4. Symmetry (1)

In this section we will look at the effect of crystallographic symmetry on the structure factors, with a single 2-fold screw axis. (or equivalently in 2-dimensions, a glide plane).

The map and structure factors now show a 3-atom structure with a 2-fold screw axis parallel to the b axis. The symmetry equivalent positions are:

x,	y;
-x,	y+1/2;

The symmetry in real space gives rise to relationships between reflections in reciprocal space. For example, it is immediately apparent that the diffraction pattern now has mirror symmetry about the b* axis. Check some reflections and confirm that F(h,k)=F(-h,k) both in magnitude. (The phases are also related).

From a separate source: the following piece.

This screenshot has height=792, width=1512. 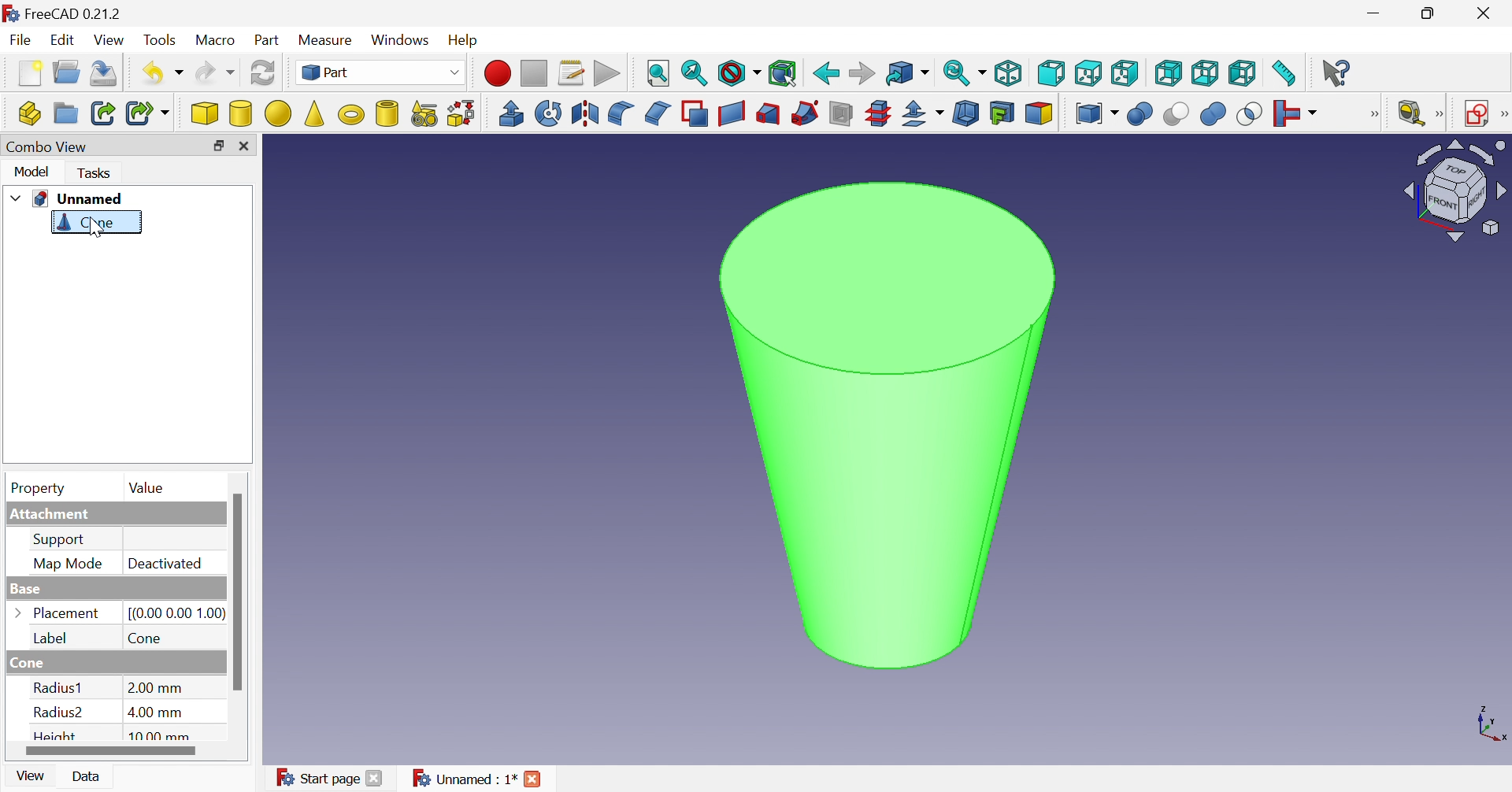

Examine all the reflections with k=0. What do you notice about their phases? What values can the phases take and still be consistent with the space group?

Look at the (0,1) and (0,3) reflections. What is significant about their values. Can you alter these in any way which is consistent with the space group?

The phase relationships can be understood by examining the structure factor equation:

F(h,k)

=

Σi fi exp( 2πi (hx+ky) )

Since the symmetry operator maps every atom onto an identical atom, if the coordinates x and y in this equation are replaced by the coordinates of the equivalent position, -x and y+1/2, then the result should be unchanged. Substituting these into the structure factor equation we get:

F(h,k)	=	Σi fi exp( 2πi (h(-x)+k(y+1/2)) )
	=	Σi fi exp( 2πi (-hx+ky+k/2) )
	=	F(-h,k) exp( πi k )

Since k is an integers, and exp( πi )=-1, the exponential is +/-1 for k even/odd respectively.

Thus for k even, F(h,k)=F(-h,k). For k odd, F(h,k)=-F(-h,k).

What happens when h is 0 and k is odd? Is what what you see in the diffraction pattern consistent with this equation?

Remember the Friedel relationship dictates that F(h,k)=F^*(-h,-k). Does this explain the values of the k=0 reflections?